Jessie se volvió con furia hacia el comité.

—No tiene derecho a ser tan estirada. No tiene derecho, si está entre su propia gente.

Annie Littlefield adujo:

—Lleva aquí poco tiempo. Quizá no lo sabía. A lo mejor ha aceptado caridad en alguna ocasión. No —dijo Annie—, no intentes callarme, Jessie. Tengo derecho a hablar —se volvió a medias hacia Madre—. Cuando uno acepta caridad, eso deja una señal que no se va. Esto no es caridad, pero si alguna vez lo tienes que tomar, no se te olvide. Apuesto a que Jessie nunca lo ha hecho.

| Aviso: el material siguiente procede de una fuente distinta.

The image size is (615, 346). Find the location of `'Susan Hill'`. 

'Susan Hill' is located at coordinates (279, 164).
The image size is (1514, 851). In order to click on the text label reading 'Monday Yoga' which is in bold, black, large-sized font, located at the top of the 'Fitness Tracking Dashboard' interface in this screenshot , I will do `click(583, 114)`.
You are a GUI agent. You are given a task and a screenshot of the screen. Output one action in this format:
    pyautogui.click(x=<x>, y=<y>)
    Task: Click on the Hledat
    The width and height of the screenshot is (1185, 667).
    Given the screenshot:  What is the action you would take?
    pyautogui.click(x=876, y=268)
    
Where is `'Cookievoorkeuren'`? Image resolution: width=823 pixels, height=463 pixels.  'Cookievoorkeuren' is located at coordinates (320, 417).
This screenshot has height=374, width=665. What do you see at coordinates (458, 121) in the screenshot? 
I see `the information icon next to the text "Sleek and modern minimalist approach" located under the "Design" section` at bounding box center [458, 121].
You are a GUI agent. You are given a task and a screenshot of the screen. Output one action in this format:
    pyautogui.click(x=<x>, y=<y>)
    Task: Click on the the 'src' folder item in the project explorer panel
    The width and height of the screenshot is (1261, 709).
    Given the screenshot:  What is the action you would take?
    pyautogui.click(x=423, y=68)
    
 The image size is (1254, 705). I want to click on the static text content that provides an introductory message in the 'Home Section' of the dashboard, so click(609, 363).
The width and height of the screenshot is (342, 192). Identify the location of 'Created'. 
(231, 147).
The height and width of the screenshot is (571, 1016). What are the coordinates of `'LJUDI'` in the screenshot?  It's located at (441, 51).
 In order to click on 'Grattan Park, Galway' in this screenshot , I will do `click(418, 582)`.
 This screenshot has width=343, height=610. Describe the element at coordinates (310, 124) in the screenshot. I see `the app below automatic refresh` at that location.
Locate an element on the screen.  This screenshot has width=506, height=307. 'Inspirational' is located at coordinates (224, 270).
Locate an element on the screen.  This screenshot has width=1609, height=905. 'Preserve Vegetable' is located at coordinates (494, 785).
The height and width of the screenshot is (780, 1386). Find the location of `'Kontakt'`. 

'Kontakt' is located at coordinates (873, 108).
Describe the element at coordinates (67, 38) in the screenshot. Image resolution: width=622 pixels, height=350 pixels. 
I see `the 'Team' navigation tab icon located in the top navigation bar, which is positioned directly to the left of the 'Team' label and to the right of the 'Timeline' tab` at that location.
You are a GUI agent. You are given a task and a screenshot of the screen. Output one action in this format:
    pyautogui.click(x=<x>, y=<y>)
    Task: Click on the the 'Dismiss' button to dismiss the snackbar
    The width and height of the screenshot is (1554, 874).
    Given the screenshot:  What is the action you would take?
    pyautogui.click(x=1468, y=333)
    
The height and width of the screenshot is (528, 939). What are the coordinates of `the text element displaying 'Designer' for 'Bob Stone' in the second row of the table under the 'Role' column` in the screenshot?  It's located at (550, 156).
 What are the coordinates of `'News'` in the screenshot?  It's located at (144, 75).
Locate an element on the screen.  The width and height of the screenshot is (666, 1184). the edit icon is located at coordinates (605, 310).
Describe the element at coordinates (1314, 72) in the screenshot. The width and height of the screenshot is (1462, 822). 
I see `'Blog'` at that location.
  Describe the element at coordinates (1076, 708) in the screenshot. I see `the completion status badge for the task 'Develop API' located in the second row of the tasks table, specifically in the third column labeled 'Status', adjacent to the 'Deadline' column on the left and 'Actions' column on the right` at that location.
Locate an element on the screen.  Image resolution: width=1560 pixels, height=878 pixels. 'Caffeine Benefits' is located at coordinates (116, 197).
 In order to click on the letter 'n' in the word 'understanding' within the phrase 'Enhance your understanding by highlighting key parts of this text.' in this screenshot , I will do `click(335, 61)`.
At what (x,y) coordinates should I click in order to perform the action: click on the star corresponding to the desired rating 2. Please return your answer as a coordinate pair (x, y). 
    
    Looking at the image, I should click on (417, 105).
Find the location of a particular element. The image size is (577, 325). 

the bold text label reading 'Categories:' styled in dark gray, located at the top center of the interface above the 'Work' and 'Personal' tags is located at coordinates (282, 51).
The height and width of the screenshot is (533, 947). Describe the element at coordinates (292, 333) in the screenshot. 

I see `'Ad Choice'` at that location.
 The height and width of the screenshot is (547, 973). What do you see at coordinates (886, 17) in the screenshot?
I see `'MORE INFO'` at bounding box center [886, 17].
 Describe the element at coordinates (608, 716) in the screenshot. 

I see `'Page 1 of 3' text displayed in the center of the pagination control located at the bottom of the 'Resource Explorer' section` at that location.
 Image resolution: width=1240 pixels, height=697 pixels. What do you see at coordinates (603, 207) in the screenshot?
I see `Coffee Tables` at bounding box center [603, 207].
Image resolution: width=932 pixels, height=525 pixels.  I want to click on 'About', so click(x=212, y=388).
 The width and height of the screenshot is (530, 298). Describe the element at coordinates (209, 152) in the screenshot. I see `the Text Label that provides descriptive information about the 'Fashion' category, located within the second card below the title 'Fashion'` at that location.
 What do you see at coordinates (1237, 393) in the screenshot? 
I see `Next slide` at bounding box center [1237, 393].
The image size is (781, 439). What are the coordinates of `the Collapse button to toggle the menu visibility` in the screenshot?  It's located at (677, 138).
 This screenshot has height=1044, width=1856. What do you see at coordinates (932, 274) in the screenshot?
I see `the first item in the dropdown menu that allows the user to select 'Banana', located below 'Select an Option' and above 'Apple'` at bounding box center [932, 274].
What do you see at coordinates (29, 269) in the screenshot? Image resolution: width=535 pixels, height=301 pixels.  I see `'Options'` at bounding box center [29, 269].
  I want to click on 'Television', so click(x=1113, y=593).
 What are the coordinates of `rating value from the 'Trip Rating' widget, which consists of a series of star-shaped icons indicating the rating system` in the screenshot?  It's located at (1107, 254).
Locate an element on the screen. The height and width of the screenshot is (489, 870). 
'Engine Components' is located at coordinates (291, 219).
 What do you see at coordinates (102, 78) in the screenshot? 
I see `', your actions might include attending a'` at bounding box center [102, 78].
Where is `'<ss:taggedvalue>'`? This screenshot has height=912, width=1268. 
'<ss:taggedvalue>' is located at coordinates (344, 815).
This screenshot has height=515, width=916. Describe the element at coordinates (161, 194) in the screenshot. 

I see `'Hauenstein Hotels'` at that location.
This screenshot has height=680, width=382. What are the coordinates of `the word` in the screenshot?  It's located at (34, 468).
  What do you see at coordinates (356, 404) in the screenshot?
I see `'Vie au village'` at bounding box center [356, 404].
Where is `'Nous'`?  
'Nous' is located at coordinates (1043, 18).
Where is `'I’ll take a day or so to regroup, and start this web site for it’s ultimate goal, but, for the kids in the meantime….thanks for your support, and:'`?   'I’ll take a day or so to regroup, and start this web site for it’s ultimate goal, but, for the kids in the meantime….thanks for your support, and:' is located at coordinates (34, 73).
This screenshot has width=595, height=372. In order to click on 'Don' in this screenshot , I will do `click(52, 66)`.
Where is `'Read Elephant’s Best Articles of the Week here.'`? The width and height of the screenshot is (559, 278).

—No, es verdad —replicó Jessie.

—Pues yo sí —dijo Annie—. El invierno pasado; nos moríamos de hambre… yo y Padre y los pequeños. Y llovía. Uno nos dijo que acudiéramos al Ejército de Salvación —sus ojos se tornaron fieros—. Teníamos hambre… nos hicieron arrastrarnos por una cena. Se quedaron nuestra dignidad. Ellos… ¡les detesto! Y… puede que la señora Joyce haya aceptado caridad. Quizá no sabía que esto no lo es. Señora Joad, en este campamento no dejamos que nadie se atrinchere de esa forma. Ni permitimos que nadie le dé nada a otra persona. Pueden darlo al campamento, y este lo distribuye. No hay caridad aquí —su voz era ronca y amenazadora—. Los detesto —dijo—. Nunca vi a mi hombre vencido antes, pero esos… del Ejército de Salvación lo consiguieron.

Jessie asintió.

—Ya lo había oído —dijo quedamente—, ya lo había oído. Tenemos que seguir informando a la señora Joad.

Madre dijo:

—Es realmente muy agradable.

—Vamos al cuarto de la costura —sugirió Annie—. Tenemos dos máquinas. Hay un grupo que está haciendo edredones y otro haciendo vestidos. Quizá le gustaría trabajar allí.

Cuando el comité fue a visitar a Madre, Ruthie y Winfield desaparecieron imperceptiblemente fuera del alcance.

—¿Por qué no vamos y nos enteramos? —preguntó Winfield.

Ruthie le agarró del brazo.

—No —dijo—. Nos lavamos para esas hijas de puta. No pienso ir con ellas.

Winfield dijo:

—Te chivaste de lo del servicio. Yo voy a decir lo que les has llamado a esas señoras.

Una sombra de miedo cruzó el rostro de Ruthie.

—No se te ocurra. Yo lo dije porque sabía que en realidad no lo habías roto.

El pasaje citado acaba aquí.